[Saved data entries]

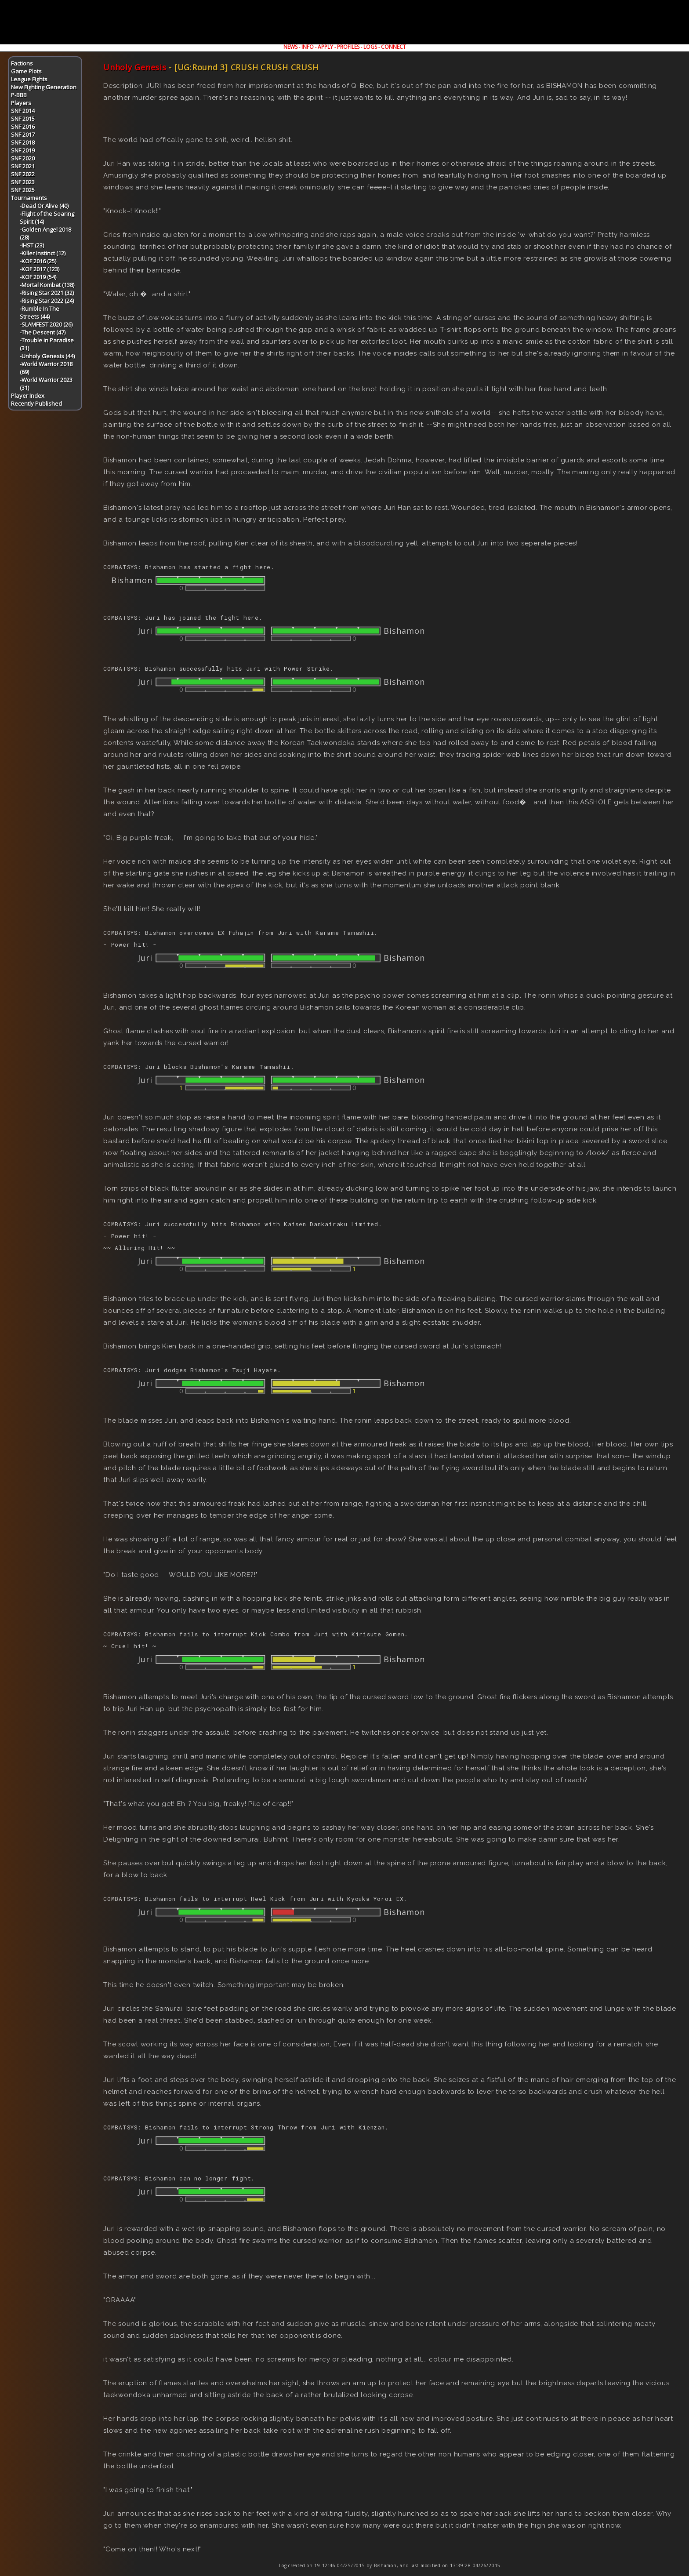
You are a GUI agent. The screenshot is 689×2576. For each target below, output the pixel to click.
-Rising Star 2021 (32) (47, 293)
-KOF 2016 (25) (38, 261)
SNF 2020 (23, 158)
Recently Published (36, 403)
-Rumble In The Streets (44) (39, 312)
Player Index (27, 396)
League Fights (29, 79)
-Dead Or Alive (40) (44, 206)
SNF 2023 (23, 182)
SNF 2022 (23, 174)
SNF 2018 (23, 142)
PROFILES (348, 47)
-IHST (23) (32, 245)
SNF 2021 (23, 166)
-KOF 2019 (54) (38, 277)
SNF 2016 (23, 127)
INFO (307, 47)
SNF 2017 (23, 134)
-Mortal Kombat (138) (47, 285)
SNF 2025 (23, 190)
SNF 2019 (23, 150)
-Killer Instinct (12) (42, 253)
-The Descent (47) (42, 332)
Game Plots (26, 71)
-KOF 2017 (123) (39, 269)
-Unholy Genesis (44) (47, 356)
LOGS (370, 47)
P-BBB (19, 95)
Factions (22, 63)
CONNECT (393, 47)
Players (21, 103)
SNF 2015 (23, 119)
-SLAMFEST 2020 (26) (46, 324)
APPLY (325, 47)
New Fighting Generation (43, 87)
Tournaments (29, 198)
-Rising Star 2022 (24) (47, 301)
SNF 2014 (23, 111)
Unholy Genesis (135, 67)
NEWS (290, 47)
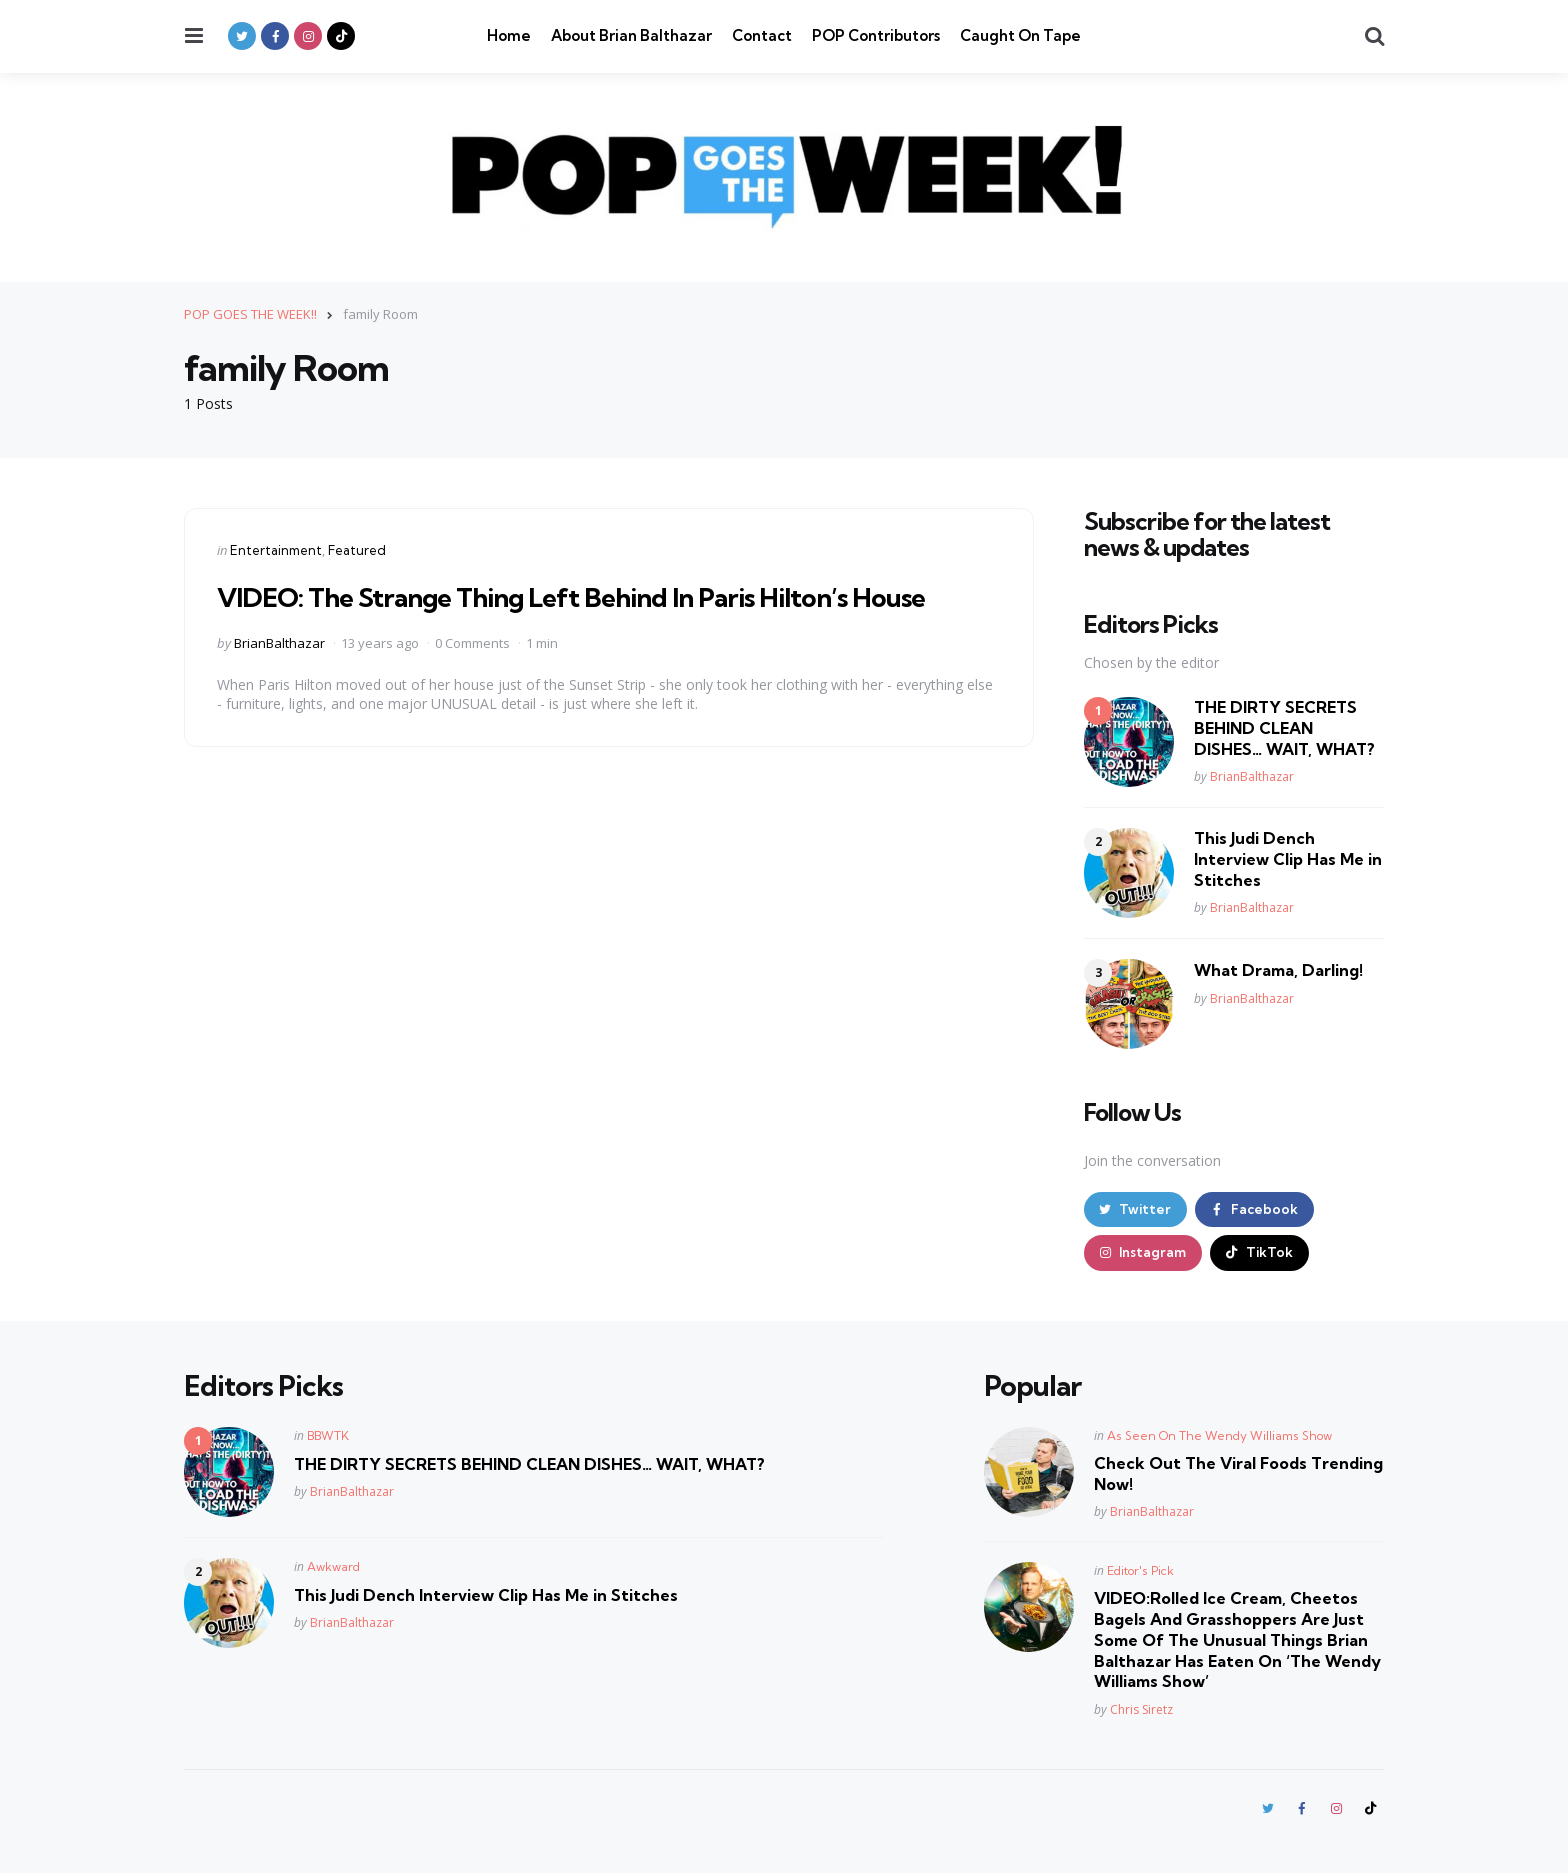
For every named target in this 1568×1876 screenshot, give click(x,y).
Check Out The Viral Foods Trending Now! (1238, 1475)
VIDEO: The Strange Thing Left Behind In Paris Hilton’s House (593, 595)
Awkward (333, 1568)
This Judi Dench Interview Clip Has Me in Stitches (1288, 859)
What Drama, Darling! (1278, 970)
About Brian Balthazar (631, 35)
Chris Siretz (1141, 1711)
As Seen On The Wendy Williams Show (1219, 1437)
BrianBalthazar (279, 642)
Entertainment (276, 549)
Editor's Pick (1140, 1572)
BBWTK (328, 1437)
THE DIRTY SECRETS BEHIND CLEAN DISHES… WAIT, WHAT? (1284, 728)
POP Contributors (876, 35)
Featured (357, 549)
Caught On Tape (1020, 35)
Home (509, 35)
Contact (762, 35)
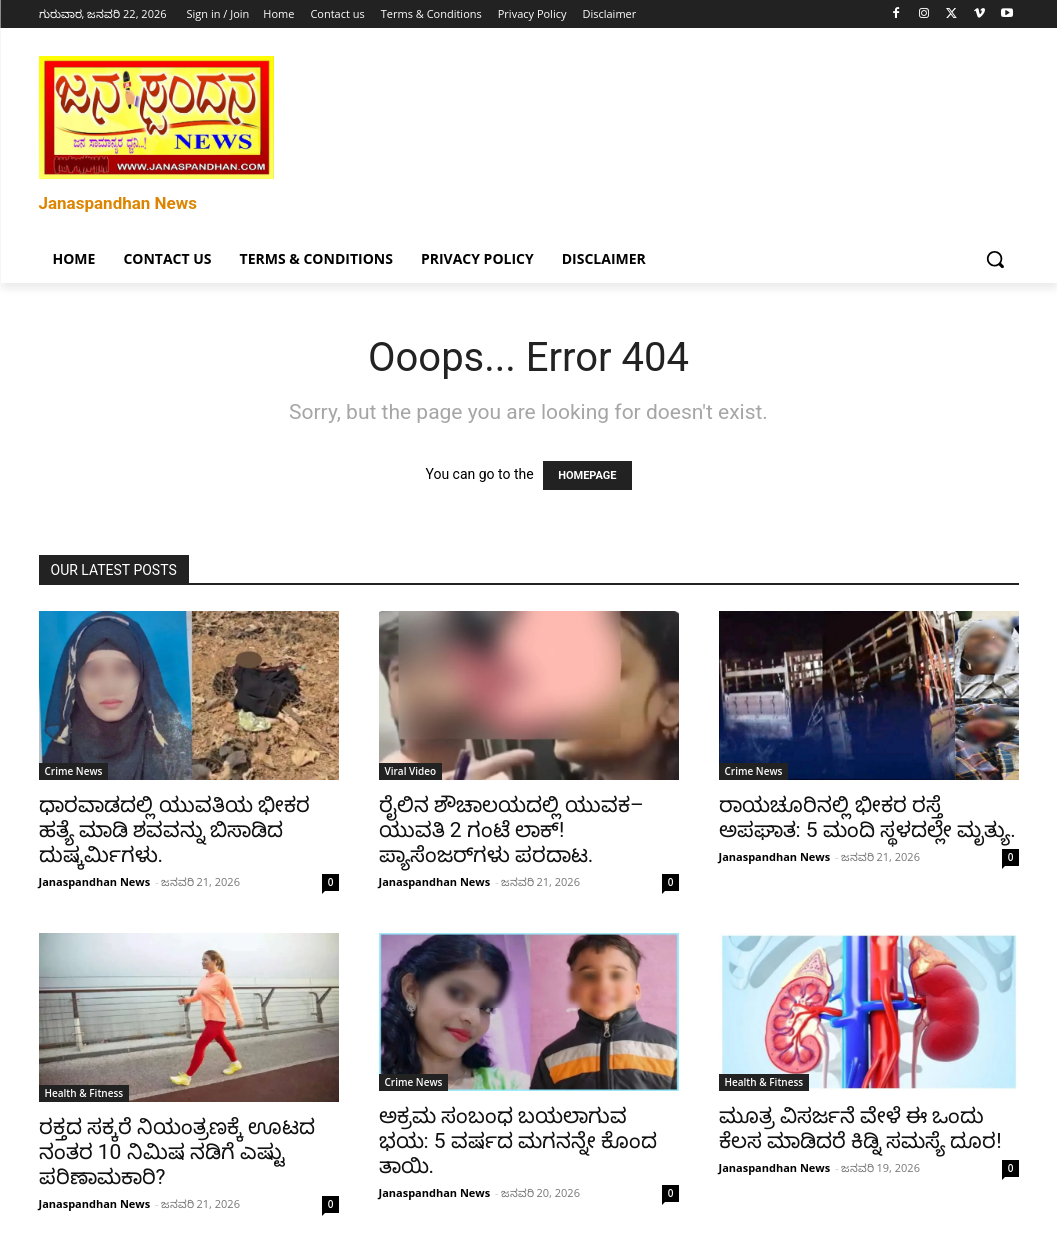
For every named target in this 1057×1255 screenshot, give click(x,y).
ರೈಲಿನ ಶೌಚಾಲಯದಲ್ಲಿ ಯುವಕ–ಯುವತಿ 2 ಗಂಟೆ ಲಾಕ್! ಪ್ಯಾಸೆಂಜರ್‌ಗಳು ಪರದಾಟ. (511, 830)
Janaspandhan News (95, 881)
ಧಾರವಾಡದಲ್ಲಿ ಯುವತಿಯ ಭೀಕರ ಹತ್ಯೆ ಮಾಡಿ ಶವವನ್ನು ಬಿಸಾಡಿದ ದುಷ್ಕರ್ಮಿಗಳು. (174, 830)
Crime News (74, 771)
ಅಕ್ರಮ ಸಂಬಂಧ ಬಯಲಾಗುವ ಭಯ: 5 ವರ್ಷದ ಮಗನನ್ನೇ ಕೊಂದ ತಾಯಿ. (518, 1141)
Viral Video (411, 771)
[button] (995, 259)
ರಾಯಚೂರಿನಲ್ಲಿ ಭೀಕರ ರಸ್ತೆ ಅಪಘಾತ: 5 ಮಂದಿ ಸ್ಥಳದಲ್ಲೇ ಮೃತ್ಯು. (867, 817)
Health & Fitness (84, 1093)
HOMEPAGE (587, 475)
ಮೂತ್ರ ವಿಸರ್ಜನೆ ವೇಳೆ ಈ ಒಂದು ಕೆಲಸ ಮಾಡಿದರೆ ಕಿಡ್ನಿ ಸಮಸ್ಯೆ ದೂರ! (860, 1128)
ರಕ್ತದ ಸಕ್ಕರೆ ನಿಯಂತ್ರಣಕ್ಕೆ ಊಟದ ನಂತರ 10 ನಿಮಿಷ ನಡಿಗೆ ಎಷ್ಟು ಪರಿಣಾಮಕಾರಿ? (177, 1152)
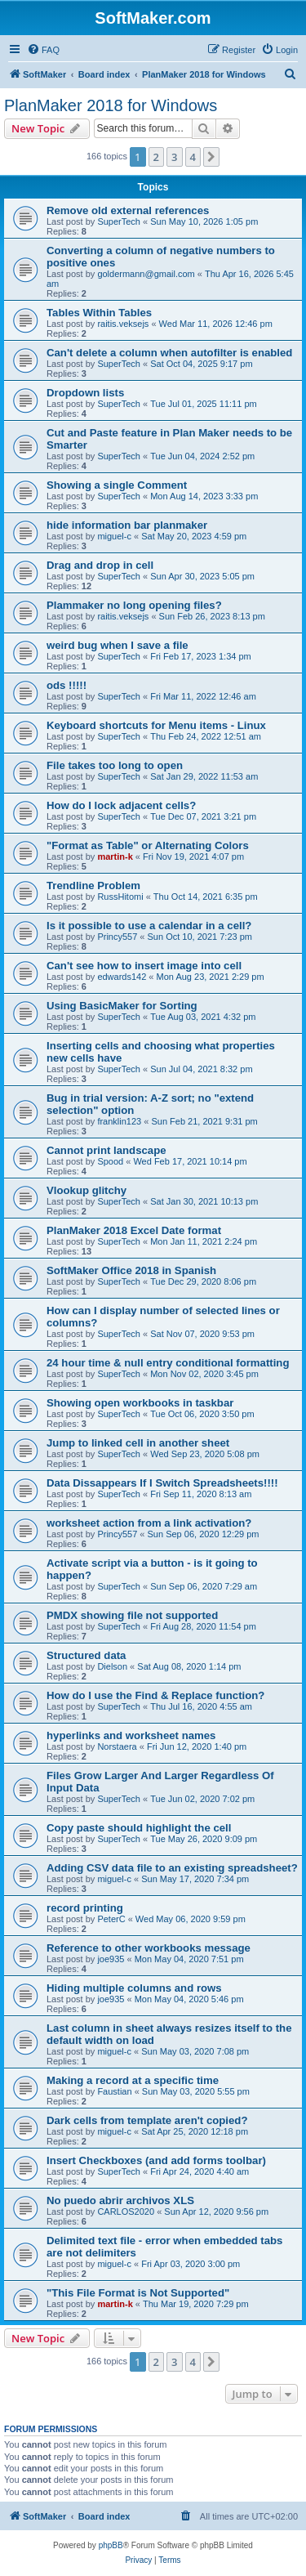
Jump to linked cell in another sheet (138, 1443)
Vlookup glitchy (86, 1190)
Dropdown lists (85, 393)
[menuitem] (43, 50)
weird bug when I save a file (117, 645)
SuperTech (118, 221)
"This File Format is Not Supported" (138, 2293)
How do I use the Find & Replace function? (155, 1695)
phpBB (111, 2545)
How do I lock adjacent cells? (121, 805)
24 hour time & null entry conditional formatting (168, 1363)
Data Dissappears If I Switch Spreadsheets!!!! (162, 1483)
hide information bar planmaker (127, 525)
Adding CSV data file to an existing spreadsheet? (172, 1868)
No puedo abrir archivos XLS (120, 2200)
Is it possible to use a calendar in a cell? (149, 925)
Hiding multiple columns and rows (134, 1988)
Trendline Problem (93, 885)
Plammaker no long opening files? (134, 605)
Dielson (112, 1666)
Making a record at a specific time (133, 2080)
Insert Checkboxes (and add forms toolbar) (156, 2160)
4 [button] (193, 157)
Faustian (114, 2091)
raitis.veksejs (123, 324)
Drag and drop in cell (100, 565)
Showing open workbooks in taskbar (140, 1403)
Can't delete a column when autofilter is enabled (169, 353)
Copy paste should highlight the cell (139, 1828)
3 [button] (174, 157)
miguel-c (114, 536)
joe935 (110, 1959)
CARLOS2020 (125, 2211)
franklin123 (119, 1121)
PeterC (111, 1919)
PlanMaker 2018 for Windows (110, 105)
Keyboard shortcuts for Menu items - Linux (156, 725)
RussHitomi (120, 896)
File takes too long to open (115, 765)
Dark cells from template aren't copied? (147, 2120)
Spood (110, 1161)
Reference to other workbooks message (149, 1948)
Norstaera (116, 1746)
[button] (211, 157)
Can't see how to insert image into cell (144, 965)
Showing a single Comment (117, 485)
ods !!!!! (66, 685)
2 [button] (156, 157)
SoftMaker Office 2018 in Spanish (131, 1270)
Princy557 (117, 936)
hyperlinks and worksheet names (131, 1735)
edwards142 (121, 977)
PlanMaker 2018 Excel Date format (134, 1230)
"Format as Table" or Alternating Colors (148, 845)
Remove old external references (128, 210)
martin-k (114, 856)
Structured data (86, 1655)
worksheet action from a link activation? (149, 1523)
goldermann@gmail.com (145, 274)
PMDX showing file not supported (132, 1615)
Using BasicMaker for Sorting (122, 1006)
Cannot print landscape (106, 1150)
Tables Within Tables (99, 312)
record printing (85, 1908)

[WORK ITEM]: Among the entries above, take the lines from the one with "New Fighting Generation (43, 87)" through the one with "24 hour time" and retype them exactly, leaving out the pictures.

[FINAL ANSWER]:
New Fighting Generation (43, 87)
Tournaments (29, 198)
-Rising Star 2022 (24) (47, 301)
SNF 2014 (23, 111)
Unholy Genesis (135, 67)
NEWS (290, 47)
For every named target in this 1568×1876 screenshot, give click(x,y).
Check Out The Viral Foods Trending Now! (1238, 1475)
VIDEO: The Strange Thing Left Behind In Paris Hilton’s House (593, 595)
Awkward (333, 1568)
This Judi Dench Interview Clip Has Me in Stitches (1288, 859)
What Drama, Darling! (1278, 970)
About Brian Balthazar (631, 35)
Chris Siretz (1141, 1711)
As Seen On The Wendy Williams Show (1219, 1437)
BrianBalthazar (279, 642)
Entertainment (276, 549)
Editor's Pick (1140, 1572)
BBWTK (328, 1437)
THE DIRTY SECRETS BEHIND CLEAN DISHES… WAIT, WHAT? (1284, 728)
POP Contributors (876, 35)
Featured (357, 549)
Caught On Tape (1020, 35)
Home (509, 35)
Contact (762, 35)
For every named target in this 1057×1255 screenshot, give click(x,y).
ರೈಲಿನ ಶೌಚಾಲಯದಲ್ಲಿ ಯುವಕ–ಯುವತಿ 2 ಗಂಟೆ ಲಾಕ್! ಪ್ಯಾಸೆಂಜರ್‌ಗಳು ಪರದಾಟ. (511, 830)
Janaspandhan News (95, 881)
ಧಾರವಾಡದಲ್ಲಿ ಯುವತಿಯ ಭೀಕರ ಹತ್ಯೆ ಮಾಡಿ ಶವವನ್ನು ಬಿಸಾಡಿದ ದುಷ್ಕರ್ಮಿಗಳು. (174, 830)
Crime News (74, 771)
ಅಕ್ರಮ ಸಂಬಂಧ ಬಯಲಾಗುವ ಭಯ: 5 ವರ್ಷದ ಮಗನನ್ನೇ ಕೊಂದ ತಾಯಿ. (518, 1141)
Viral Video (411, 771)
[button] (995, 259)
ರಾಯಚೂರಿನಲ್ಲಿ ಭೀಕರ ರಸ್ತೆ ಅಪಘಾತ: 5 ಮಂದಿ ಸ್ಥಳದಲ್ಲೇ ಮೃತ್ಯು. (867, 817)
Health & Fitness (84, 1093)
HOMEPAGE (587, 475)
ಮೂತ್ರ ವಿಸರ್ಜನೆ ವೇಳೆ ಈ ಒಂದು ಕೆಲಸ ಮಾಡಿದರೆ ಕಿಡ್ನಿ ಸಮಸ್ಯೆ ದೂರ! (860, 1128)
ರಕ್ತದ ಸಕ್ಕರೆ ನಿಯಂತ್ರಣಕ್ಕೆ ಊಟದ ನಂತರ 10 ನಿಮಿಷ ನಡಿಗೆ ಎಷ್ಟು ಪರಿಣಾಮಕಾರಿ? (177, 1152)
Jump to linked cell in another sheet (138, 1443)
Vlookup glitchy (86, 1190)
Dropdown lists (85, 393)
[menuitem] (43, 50)
weird bug when I save a file (117, 645)
SuperTech (118, 221)
"This File Format is Not Supported" (138, 2293)
How do I use the Find & Replace function? (155, 1695)
phpBB (111, 2545)
How do I lock adjacent cells? (121, 805)
24 hour time & null entry conditional formatting (168, 1363)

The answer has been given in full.